(Source data)
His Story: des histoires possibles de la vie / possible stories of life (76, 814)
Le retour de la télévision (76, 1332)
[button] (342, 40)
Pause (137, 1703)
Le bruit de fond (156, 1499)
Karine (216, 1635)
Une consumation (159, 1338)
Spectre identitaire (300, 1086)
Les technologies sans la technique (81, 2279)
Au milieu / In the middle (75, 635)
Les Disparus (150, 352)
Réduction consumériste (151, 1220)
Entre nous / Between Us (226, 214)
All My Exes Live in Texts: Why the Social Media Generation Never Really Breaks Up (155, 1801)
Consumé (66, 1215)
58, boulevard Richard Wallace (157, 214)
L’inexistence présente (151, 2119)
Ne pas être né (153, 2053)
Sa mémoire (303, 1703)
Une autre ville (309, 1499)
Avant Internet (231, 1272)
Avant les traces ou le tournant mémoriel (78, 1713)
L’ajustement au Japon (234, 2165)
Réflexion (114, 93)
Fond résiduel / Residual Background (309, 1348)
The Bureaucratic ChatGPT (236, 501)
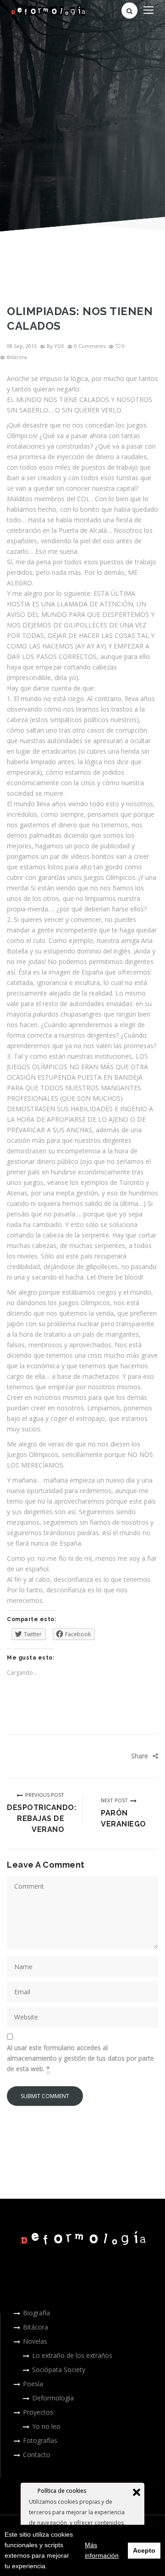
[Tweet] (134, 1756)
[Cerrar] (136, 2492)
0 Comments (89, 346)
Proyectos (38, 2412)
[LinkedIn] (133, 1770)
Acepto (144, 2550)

▶ TASK STATEMENT
Would you please copy, exactly and only, the lines from the one with "Avant Internet (231, 1272)" through the end of the entries above, skipping every picture?

▶ RESPONSE BELOW
Avant Internet (231, 1272)
Avant les traces ou le tournant mémoriel (78, 1713)
L’ajustement au Japon (234, 2165)
Réflexion (114, 93)
Fond résiduel / Residual Background (309, 1348)
The Bureaucratic ChatGPT (236, 501)
[Tweet] (134, 1756)
[Cerrar] (136, 2492)
0 Comments (89, 346)
Proyectos (38, 2412)
[LinkedIn] (133, 1770)
Acepto (144, 2550)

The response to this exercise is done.